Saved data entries
* * * *

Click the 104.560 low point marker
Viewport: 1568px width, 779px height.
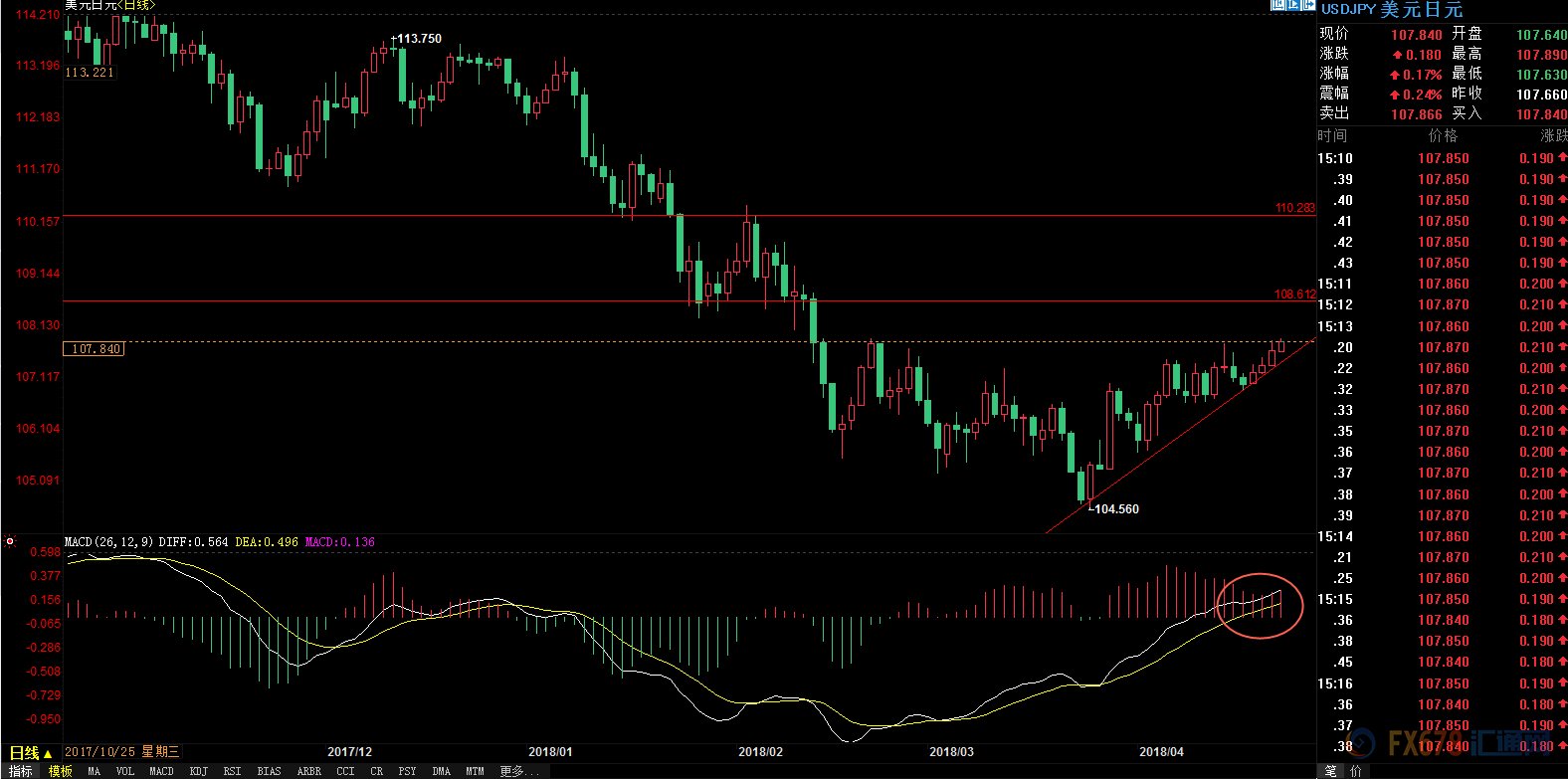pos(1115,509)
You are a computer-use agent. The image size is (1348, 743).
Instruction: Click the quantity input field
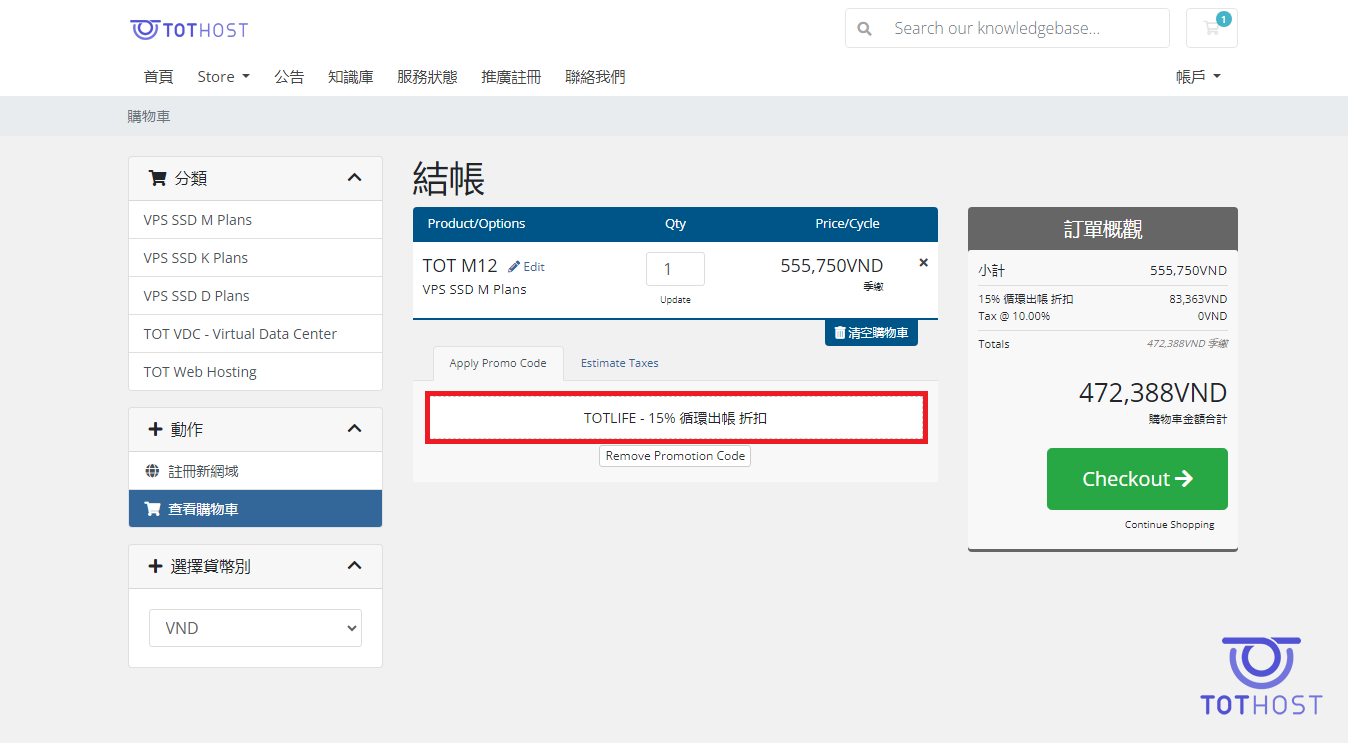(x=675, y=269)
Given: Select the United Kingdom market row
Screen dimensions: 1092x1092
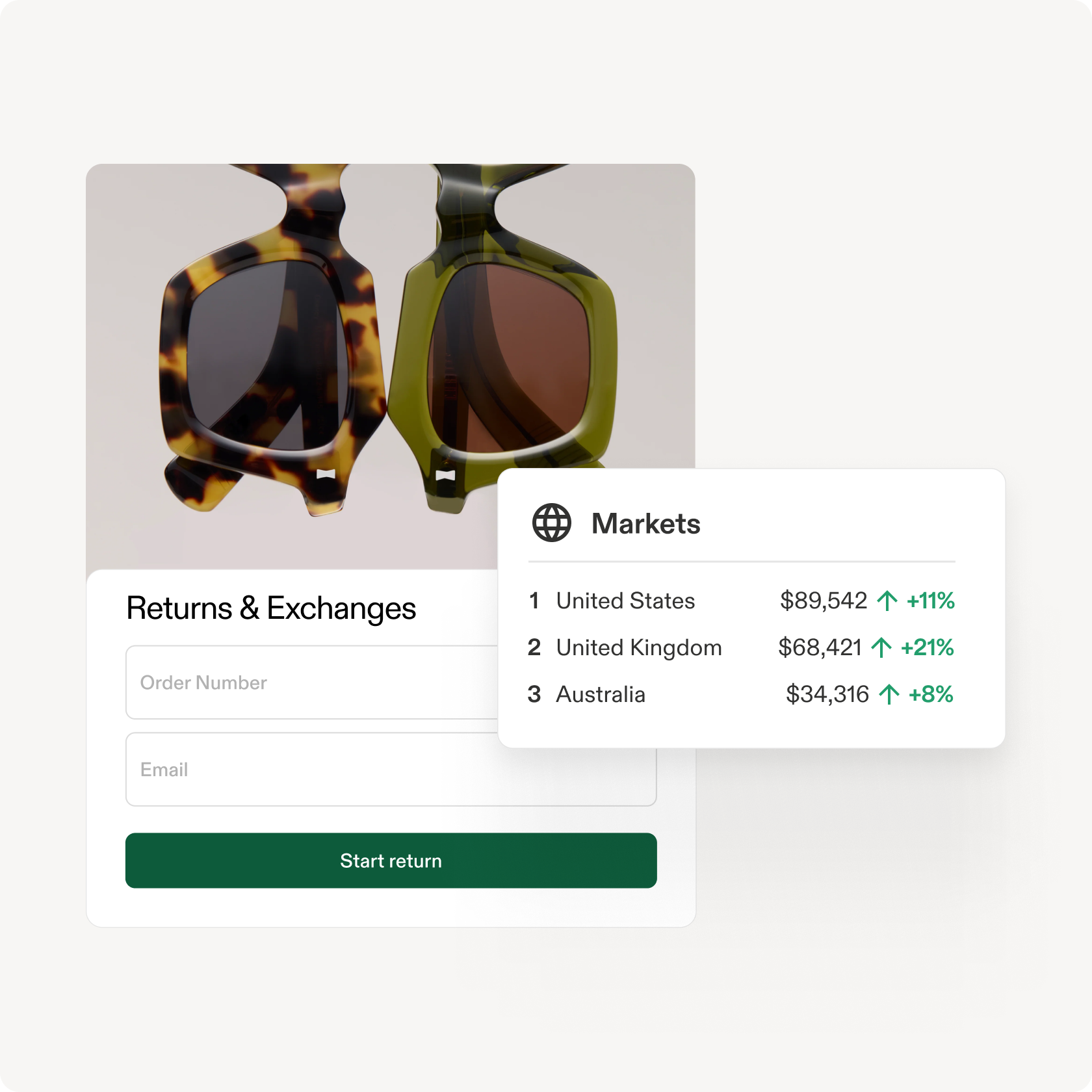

* * * *

» WORK REQUEST
In the records above, find the line that contains "Viewport: 1568px width, 779px height." and retype it and all lines after it exactly, leaving out any pictures.

» EXERCISE RESPONSE
Viewport: 1568px width, 779px height.
pos(1115,509)
You are a computer-use agent. The image size is (1348, 743).
Instruction: Click the quantity input field
(x=675, y=269)
Given: Select the United Kingdom market row
Screen dimensions: 1092x1092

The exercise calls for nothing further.